Me, Being Mummy: Weekly Update #88 Development!

BB has gotten taller. I gave him a haircut the other day and now wonder if the fact I have reduced his hair length by an inch gives an optical illusion so that it looks like he's gained the inch back in his height.

After watching him from all angles though, it isn't mere trickery of the eye... he has definitely sprouted this last week. He's also still developing his speech, you can really see him trying to copy words and put things together in his head. Which is probably why he hasn't been sleeping too great again. You would think all that development would knacker him out but it seems to fuel him up... like some kind of incessantly enthusiastic Duracell bunny. I always thought it was hard when he was a newborn and we wouldn't get big blocks of time to sleep. That was hard, but this is hard too. To now get chunks of sleep and have your muscles heavy and warm from deep slumber, only to be wrenched out from that between the hours of 2am and 4am whilst your bouncy toddler parties in his cot, all excited because he has learnt the word 'wow'. That has been pretty tough to be honest. Cute. But they have to be cute so you don't launch them out of the window at 3am.

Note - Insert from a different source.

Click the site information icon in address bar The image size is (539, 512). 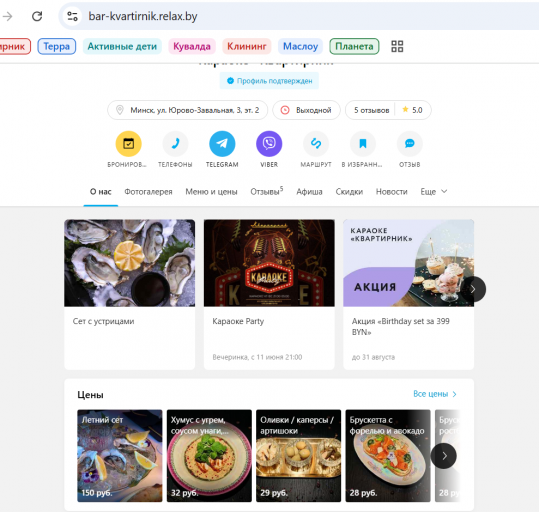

Giving him a haircut was interesting. It was his second time having it done, and I'm a hairdresser so I'm not attacking him with kitchen scissors and a pudding basin, which he will thank me for in the future no doubt! But, he did what most toddlers do when they are held in one spot having their hair tampered with... he protested. And shook his head and put his hands in the way of the scissors (hate it when they do that!). He pushed me away... saying no (another development.. yay). But I held my ground and gave him an ipad and a couple of chocolate biscuits to keep him busy and we managed to finish just fine. My heart was beating fast the whole time though, no matter how cool and calm I appeared to be for him. One slip of the scissors and... well, didn't bear thinking about. I succeeded in my task and hopefully, at least for a little while, less old women will be telling me how beautiful my daughter is!

Additional information and findings from this week:

- BB says bye. To everything. He says bye if we leave the room. He says bye if we leave a shop. He says bye when he wants to finish something and he says bye when a programme he likes finishes on the telly. But. If you ask him to say bye to someone.. say a cashier or waitress who just served you... nothing. Blank stare and silence. Then he says the bye when we are out of the shop or in the car. Delayed reaction or what?!
- Counting is getting to be big news. Not proper counting of course. We merely count out things like peas and sweetcorn kernels at tea time and repeat the word 'two' but the general idea is coming along nicely. I've never been good at maths so am not one to jugdge. Ha!
- We received bath crayons for Christmas from one of our family members and they are AMAZING! Both BB and the adults of the family have enjoyed being creative and who thought it would be such a novelty to be able to scribble all over the bath worry free??
- My Mum and Sister came over at the weekend to do a massive 'cook up' so I could freeze a load of meals in preparation for when the new baby comes. I never managed to do it when I was pregnant with BB because he surprised us by coming early.  This time round I am leaving plenty of time, just in case, and it was really nice to get it all batched up and stacked in the freezer. My nesting instinct is terribly strong so anything to appease the twitchy feelings its giving me is very much welcome! We made about 2 - 3 weeks worth of meals and everything looks yummy!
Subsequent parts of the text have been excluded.